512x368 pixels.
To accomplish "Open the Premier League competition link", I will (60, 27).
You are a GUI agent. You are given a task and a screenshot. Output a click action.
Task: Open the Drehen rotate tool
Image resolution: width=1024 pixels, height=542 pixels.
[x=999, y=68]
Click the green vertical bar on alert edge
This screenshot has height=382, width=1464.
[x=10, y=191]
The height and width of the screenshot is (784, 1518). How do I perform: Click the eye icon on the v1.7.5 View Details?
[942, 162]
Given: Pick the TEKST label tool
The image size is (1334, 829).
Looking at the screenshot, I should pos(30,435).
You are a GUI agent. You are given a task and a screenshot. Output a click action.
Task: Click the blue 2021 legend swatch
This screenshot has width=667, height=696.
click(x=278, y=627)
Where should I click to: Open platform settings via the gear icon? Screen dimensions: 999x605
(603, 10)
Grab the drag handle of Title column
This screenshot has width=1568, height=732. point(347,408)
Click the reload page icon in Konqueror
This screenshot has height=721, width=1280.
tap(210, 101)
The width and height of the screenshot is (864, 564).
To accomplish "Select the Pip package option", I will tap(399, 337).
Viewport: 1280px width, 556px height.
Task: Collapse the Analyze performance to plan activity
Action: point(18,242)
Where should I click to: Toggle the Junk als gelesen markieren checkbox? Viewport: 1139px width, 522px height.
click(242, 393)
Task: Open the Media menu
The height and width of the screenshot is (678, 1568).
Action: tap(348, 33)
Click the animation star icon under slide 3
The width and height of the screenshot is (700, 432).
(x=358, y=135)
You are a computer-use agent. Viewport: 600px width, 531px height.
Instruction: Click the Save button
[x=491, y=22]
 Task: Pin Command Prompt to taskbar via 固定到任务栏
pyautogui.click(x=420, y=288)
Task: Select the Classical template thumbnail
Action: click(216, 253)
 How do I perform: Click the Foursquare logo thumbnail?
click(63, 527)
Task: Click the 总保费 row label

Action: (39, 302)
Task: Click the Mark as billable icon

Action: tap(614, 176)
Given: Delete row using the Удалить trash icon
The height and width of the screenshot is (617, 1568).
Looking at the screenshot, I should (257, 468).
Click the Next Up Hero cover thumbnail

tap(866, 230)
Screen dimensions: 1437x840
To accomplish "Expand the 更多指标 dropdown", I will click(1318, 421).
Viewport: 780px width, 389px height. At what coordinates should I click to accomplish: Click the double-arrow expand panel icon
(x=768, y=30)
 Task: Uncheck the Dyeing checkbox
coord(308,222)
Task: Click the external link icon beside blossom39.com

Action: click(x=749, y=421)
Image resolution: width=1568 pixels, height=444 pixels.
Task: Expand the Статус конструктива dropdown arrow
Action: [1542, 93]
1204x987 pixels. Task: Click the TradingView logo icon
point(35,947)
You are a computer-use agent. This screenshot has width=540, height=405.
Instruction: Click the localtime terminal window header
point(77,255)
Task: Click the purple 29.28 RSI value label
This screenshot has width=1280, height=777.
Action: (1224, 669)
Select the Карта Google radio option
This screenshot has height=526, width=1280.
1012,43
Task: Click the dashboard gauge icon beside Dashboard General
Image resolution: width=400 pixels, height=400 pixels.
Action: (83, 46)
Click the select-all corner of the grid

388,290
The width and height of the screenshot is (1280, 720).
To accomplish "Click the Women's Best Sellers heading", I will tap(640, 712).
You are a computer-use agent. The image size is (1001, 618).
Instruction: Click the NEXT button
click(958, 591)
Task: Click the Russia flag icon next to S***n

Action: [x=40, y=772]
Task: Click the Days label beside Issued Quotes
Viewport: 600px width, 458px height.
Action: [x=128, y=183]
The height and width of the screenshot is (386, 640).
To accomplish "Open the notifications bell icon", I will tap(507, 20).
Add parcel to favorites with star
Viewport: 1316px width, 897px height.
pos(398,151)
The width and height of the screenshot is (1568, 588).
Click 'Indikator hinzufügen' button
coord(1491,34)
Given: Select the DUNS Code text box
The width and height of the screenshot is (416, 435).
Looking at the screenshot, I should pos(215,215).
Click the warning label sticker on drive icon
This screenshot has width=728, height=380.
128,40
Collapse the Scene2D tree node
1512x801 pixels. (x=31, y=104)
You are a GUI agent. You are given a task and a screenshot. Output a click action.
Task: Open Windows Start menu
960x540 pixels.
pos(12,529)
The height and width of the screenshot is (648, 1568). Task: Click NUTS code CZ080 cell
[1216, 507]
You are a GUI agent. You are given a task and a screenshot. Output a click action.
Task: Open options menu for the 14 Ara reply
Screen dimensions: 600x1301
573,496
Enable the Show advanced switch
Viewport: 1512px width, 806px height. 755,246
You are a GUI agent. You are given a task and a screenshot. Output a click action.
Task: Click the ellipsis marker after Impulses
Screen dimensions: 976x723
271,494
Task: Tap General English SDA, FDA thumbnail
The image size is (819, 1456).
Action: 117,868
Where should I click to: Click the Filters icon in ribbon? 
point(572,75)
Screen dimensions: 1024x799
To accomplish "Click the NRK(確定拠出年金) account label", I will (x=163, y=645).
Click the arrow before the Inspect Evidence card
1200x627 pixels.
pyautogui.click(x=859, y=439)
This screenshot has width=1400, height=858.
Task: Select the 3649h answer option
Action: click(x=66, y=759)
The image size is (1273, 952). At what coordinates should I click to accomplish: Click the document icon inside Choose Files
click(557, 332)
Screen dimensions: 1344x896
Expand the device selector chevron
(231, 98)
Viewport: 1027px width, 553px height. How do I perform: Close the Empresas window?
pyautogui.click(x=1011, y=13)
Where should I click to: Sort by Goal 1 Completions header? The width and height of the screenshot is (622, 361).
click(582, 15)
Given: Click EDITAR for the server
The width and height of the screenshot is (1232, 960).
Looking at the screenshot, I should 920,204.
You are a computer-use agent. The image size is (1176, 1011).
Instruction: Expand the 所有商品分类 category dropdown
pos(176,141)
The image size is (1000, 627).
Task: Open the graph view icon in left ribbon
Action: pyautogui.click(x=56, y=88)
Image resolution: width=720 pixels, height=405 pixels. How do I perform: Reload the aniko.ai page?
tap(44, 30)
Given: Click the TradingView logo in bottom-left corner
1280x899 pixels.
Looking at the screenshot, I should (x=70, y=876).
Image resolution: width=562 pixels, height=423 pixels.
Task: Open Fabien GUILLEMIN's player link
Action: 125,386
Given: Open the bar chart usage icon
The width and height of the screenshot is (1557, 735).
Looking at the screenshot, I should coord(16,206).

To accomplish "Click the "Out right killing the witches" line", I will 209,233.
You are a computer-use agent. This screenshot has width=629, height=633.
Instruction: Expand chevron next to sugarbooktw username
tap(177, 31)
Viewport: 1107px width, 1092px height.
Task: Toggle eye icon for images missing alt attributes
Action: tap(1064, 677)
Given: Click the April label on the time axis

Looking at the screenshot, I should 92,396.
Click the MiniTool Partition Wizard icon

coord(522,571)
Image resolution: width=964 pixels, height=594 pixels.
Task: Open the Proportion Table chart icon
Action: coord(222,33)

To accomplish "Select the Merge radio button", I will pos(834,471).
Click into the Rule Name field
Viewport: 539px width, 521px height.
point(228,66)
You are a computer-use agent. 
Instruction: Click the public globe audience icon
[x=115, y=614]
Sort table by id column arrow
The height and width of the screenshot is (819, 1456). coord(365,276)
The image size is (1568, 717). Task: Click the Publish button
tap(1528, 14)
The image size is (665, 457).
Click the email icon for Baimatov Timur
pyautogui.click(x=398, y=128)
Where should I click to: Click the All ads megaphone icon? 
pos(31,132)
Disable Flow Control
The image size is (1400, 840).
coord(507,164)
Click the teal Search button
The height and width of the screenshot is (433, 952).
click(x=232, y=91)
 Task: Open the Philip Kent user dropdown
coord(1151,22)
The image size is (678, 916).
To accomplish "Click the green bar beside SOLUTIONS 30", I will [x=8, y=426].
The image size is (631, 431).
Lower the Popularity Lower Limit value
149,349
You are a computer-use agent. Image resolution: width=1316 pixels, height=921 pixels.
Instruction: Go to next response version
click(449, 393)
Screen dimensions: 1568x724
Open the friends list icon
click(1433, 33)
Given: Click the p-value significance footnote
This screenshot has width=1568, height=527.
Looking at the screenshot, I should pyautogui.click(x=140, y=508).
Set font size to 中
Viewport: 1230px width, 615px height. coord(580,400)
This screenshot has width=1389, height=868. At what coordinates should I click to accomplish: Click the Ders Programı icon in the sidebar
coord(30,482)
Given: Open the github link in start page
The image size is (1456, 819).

◆ Your task: Please return, with no changes, everything in the records above from the line containing "The height and width of the screenshot is (648, 1568)." down to the line containing "click(557, 332)", including both of those lines.

◆ The response:
The height and width of the screenshot is (648, 1568). Task: Click NUTS code CZ080 cell
[1216, 507]
You are a GUI agent. You are given a task and a screenshot. Output a click action.
Task: Open options menu for the 14 Ara reply
Screen dimensions: 600x1301
573,496
Enable the Show advanced switch
Viewport: 1512px width, 806px height. 755,246
You are a GUI agent. You are given a task and a screenshot. Output a click action.
Task: Click the ellipsis marker after Impulses
Screen dimensions: 976x723
271,494
Task: Tap General English SDA, FDA thumbnail
The image size is (819, 1456).
Action: 117,868
Where should I click to: Click the Filters icon in ribbon? 
point(572,75)
Screen dimensions: 1024x799
To accomplish "Click the NRK(確定拠出年金) account label", I will (x=163, y=645).
Click the arrow before the Inspect Evidence card
1200x627 pixels.
pyautogui.click(x=859, y=439)
This screenshot has width=1400, height=858.
Task: Select the 3649h answer option
Action: click(x=66, y=759)
The image size is (1273, 952). At what coordinates should I click to accomplish: Click the document icon inside Choose Files
click(557, 332)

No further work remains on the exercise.